Segment Open

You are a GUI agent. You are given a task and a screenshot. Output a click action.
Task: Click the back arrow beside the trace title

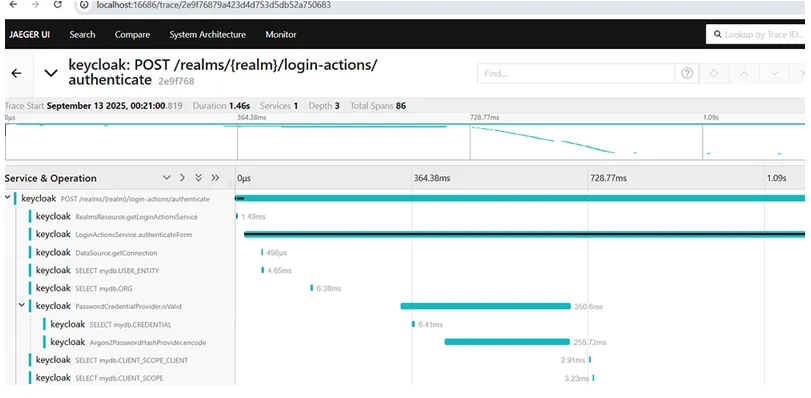pyautogui.click(x=16, y=73)
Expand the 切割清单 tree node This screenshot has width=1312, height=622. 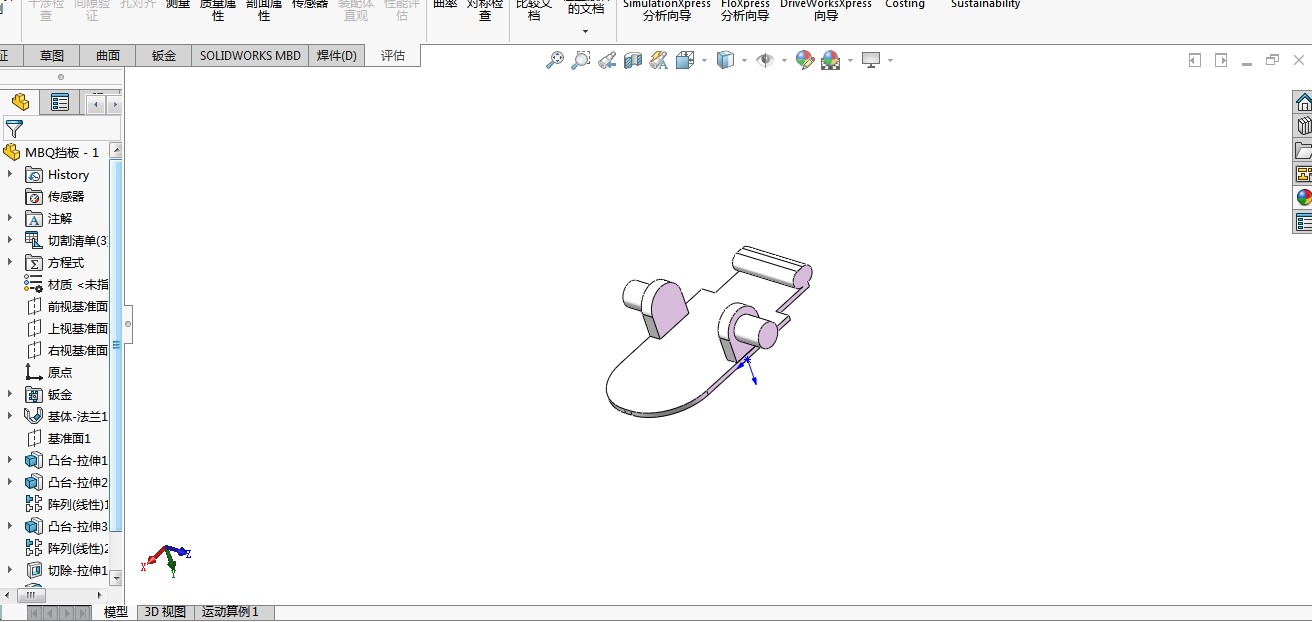pos(10,240)
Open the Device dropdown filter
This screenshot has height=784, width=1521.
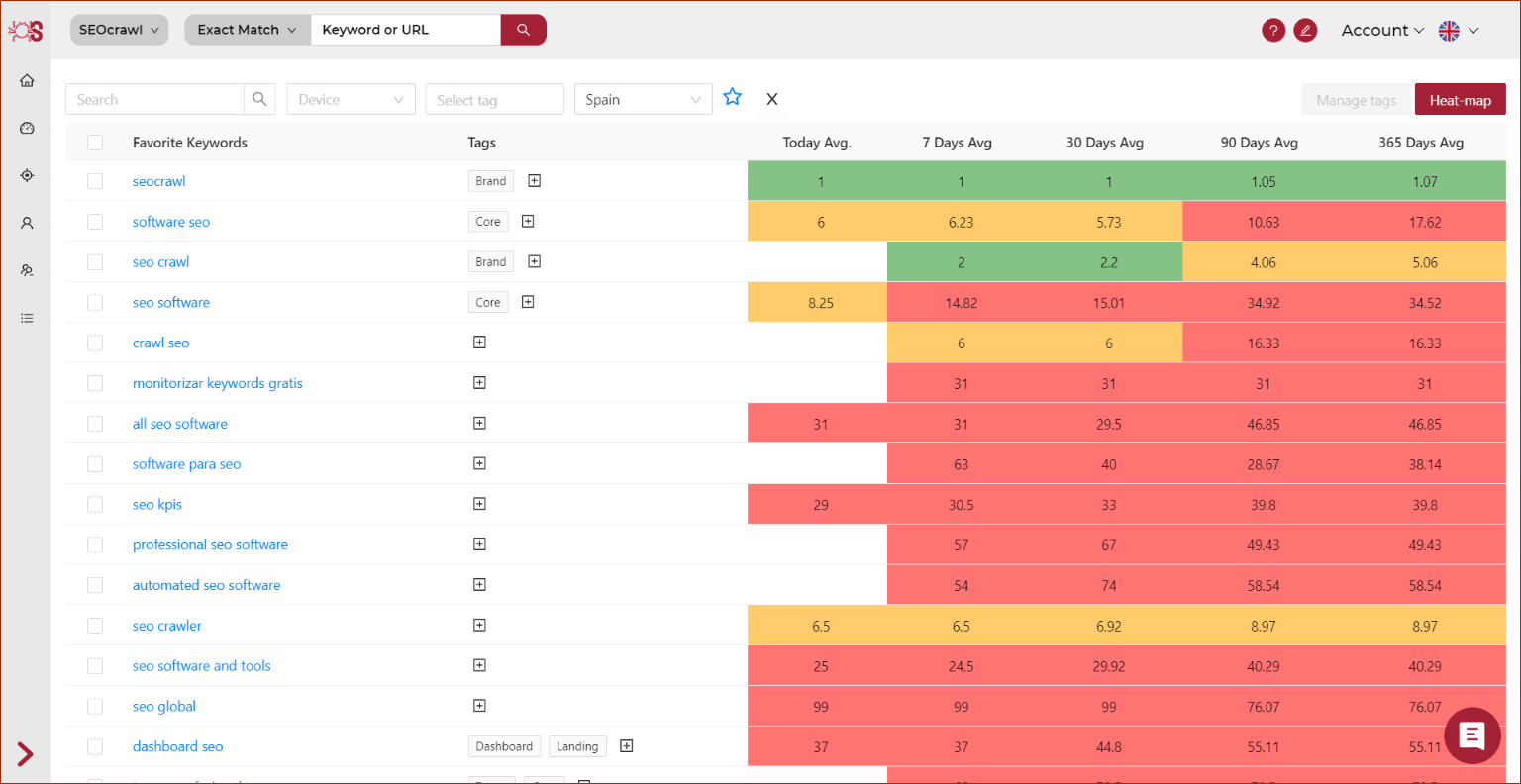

Segment Closed

- Exercise
Please give again only those lines that run from the one containing "Open the Device dropdown filter" through the final line of the listing, both included, exactly as written and without pictures.

- Result of the task
Open the Device dropdown filter
This screenshot has height=784, width=1521.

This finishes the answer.